OMG I feel light as air. I’ve had a major emotional breakthrough.
I don’t want to be disappointed.
Let me explain.
I wrote a few weeks ago about not being a cool girl. Which I stand by. But I’ve realized why some men make me particularly uncool. Verklempt. Insane. Insecure. Needy.
Some men set me up to expect things from them. They say things I interpret as promises that aren’t. It’s kind of hard to explain. Like, if a man says “I’m in love with you” or “I miss you” or “I feel really connected to you” I interpret that as meaning something. That something leads me to expect that he’ll act in a certain way. Like, differently than if those things weren’t true.
But when some men say those things, they mean something completely different than what I mean when I say them. I won’t go as far as to say they’re meaningless to these men, but certainly they mean something else. For them, there’s no implied promise in these words. They don’t set up expectations for them.
What’s funny to me is that it’s like I was so embarrassed about being needy that I wasn’t able to see what these guys were doing that contributed to my being so needy.
I mean, the more I think about this the more it seems like a trope. The boy says what the girl wants to hear and doesn’t mean it and the girl gets disappointed and hurt.
BUT, I ain’t mad. Not at them. Not at me.
Because this has happened before, and I know it’s not intentional or malicious. Using the same words to mean different things was a major source of contention in my relationship with a man who learned English as a second language and grew up in a completely different culture than I did. We both spoke English, but not the same dialect. I’d consistently get insulted where no insult was meant. In fact this has been an issue in every one of my relationships. I remember I’d get so bent out of shape when my husband would answer a question where I wanted enthusiasm with “sure.”
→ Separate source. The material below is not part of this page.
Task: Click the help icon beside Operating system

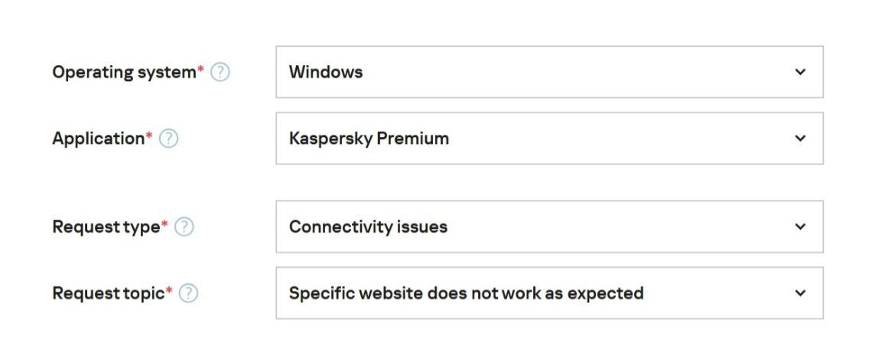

When I said “sure” it meant a reluctant or petulant yes. But when he said it, he meant it literally, like, “surely.” Neither of us was wrong. But if I’d asked a follow-up question, then learned his language, instead of immediately getting upset and insisting I was using it right and he was using it wrong, it would have been more pleasant to be married to me.
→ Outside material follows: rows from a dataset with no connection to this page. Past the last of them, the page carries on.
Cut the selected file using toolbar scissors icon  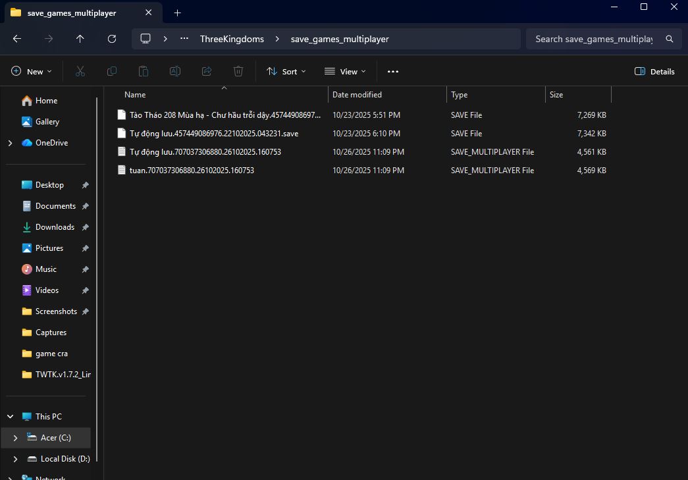click(x=80, y=71)
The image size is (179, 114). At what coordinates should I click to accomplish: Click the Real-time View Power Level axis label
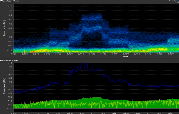[x=4, y=86]
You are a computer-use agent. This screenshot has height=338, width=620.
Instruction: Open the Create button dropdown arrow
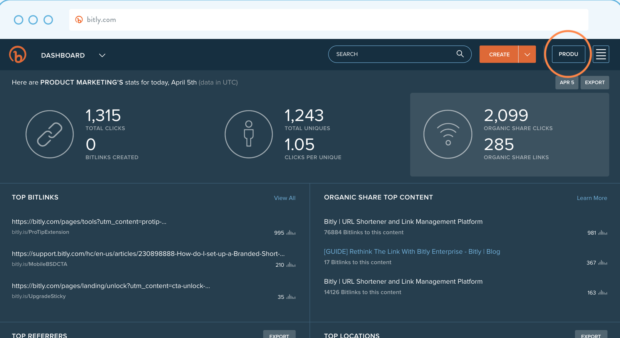point(527,54)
So there are two issues here. The first is that I’m not picking up on these guys’ language. I’m constantly interpreting what they say as what it would mean if I’d said it, instead of asking questions and paying attention to context (and actions) to dope out what they mean when they say it.
The other issue is that I’m expecting. No matter what these dudes say, it’s a better life when I don’t expect anything of them. Someday perhaps I can take a compliment and just enjoy it, without assuming it’ll mean the giver will act in any specific way in the future.
My friend has been asking me, partly out of genuine curiosity and partly out of fear/self-interest, what in the fuck it is I want from the gender I like to have sex with. And, like I described in the cool girl post, I oscillate between wanting total freedom and some level of security.
But I think I’ve narrowed down what I want to something more concrete. I want to stop being disappointed by the people I have sex with.
And that’s on me. That’s something I have to do for myself. It’s going to require that I invest in people who speak a similar language and it means I have to learn to expect less, generally. That might sound sad but nah. It’s not fun when people meet my expectations. I barely notice! What’s fun is expecting nothing and getting pleasantly surprised. I need to learn to be present, to love people for who they are right now, not what I think they’ll be in the future.
This is really hard! So much of falling in love happens in the future. Planning to escape Birmingham for DC with the man I was falling in love with, those were some of the happiest, if most stressful, days of my life. We’d spend hours fantasizing about our life in DC. Same for getting married. I’m always trying to get somewhere. The other part of falling in love always happened in the past for me. I’d play back the night before the next day, hoping no one could tell what I was thinking about.
Maybe getting terribly disappointed, with lots of little disappointments after that, has made it hard to get as excited as I used to. My mom used to talk about why men love younger women. It wasn’t mostly about taut skin or boobs in the right place. It was, she said, because of the way a young woman can look at a man. Young women look at men and see promise. Older women look at men through the lens of disappointment.
My whole love life thus far can be summed up this way. I just continually live through the things that seemed unspeakably, unbearably terrible to my younger self. And, for the most part, I realize they’re not that bad/kinda pleasant. Getting divorced, living alone, becoming single, losing the ability to fall in love, getting disappointment etched into my face. These things that used to seem so sad are actually totally fine! I will say I was terrified of getting cheated on, then I thought it would be pretty chill, but then when it happened I realized this was one arena where younger self actually knew what was up better than older me. That was my terrible disappointment, with some extra lying mixed in, because why not?
But even at the end of all that I can see how I’m definitely less of an asshole than I was before it happened and I’ll take it all, the disappointment, the grief, the loneliness and existential angst, for the learning. Because I’d rather love the way I love now and not have the butterflies I used to have than fall into shallow loves where I have nothing to provide but my expectations.